PROBLEM
Your reply should reproduce each record precisely as written.

DATA LISTING
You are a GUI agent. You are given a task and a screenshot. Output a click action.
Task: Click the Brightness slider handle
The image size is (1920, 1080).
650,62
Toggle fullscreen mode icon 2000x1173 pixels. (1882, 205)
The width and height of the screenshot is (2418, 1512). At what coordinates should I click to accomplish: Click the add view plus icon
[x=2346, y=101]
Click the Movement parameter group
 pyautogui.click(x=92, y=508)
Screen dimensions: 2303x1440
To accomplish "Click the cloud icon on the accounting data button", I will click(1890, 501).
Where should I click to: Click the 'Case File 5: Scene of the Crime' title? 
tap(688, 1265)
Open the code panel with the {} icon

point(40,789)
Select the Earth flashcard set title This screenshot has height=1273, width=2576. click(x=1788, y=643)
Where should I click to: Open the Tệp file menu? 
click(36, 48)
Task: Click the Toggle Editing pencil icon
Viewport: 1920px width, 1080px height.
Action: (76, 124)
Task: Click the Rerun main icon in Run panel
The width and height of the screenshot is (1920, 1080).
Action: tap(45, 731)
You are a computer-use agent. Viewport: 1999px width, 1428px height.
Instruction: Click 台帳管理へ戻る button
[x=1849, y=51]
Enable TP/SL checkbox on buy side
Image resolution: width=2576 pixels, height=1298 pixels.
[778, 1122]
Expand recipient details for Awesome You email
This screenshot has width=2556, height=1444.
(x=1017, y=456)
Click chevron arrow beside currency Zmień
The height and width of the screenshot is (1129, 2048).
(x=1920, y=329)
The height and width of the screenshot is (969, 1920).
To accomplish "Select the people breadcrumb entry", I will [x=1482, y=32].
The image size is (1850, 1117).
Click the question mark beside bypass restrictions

REPLY
You are a GUI agent. You are given a task and a screenshot. Output a click action.
Task: Click the Brightness slider handle
The image size is (1920, 1080).
650,62
Toggle fullscreen mode icon 2000x1173 pixels. (1882, 205)
The width and height of the screenshot is (2418, 1512). At what coordinates should I click to accomplish: Click the add view plus icon
[x=2346, y=101]
Click the Movement parameter group
 pyautogui.click(x=92, y=508)
Screen dimensions: 2303x1440
To accomplish "Click the cloud icon on the accounting data button", I will click(1890, 501).
Where should I click to: Click the 'Case File 5: Scene of the Crime' title? 
tap(688, 1265)
Open the code panel with the {} icon

point(40,789)
Select the Earth flashcard set title This screenshot has height=1273, width=2576. click(x=1788, y=643)
Where should I click to: Open the Tệp file menu? 
click(36, 48)
Task: Click the Toggle Editing pencil icon
Viewport: 1920px width, 1080px height.
Action: (76, 124)
Task: Click the Rerun main icon in Run panel
The width and height of the screenshot is (1920, 1080).
Action: tap(45, 731)
You are a computer-use agent. Viewport: 1999px width, 1428px height.
Instruction: Click 台帳管理へ戻る button
[x=1849, y=51]
Enable TP/SL checkbox on buy side
Image resolution: width=2576 pixels, height=1298 pixels.
[778, 1122]
Expand recipient details for Awesome You email
This screenshot has width=2556, height=1444.
(x=1017, y=456)
Click chevron arrow beside currency Zmień
The height and width of the screenshot is (1129, 2048).
(x=1920, y=329)
The height and width of the screenshot is (969, 1920).
To accomplish "Select the people breadcrumb entry", I will [x=1482, y=32].
The image size is (1850, 1117).
Click the question mark beside bypass restrictions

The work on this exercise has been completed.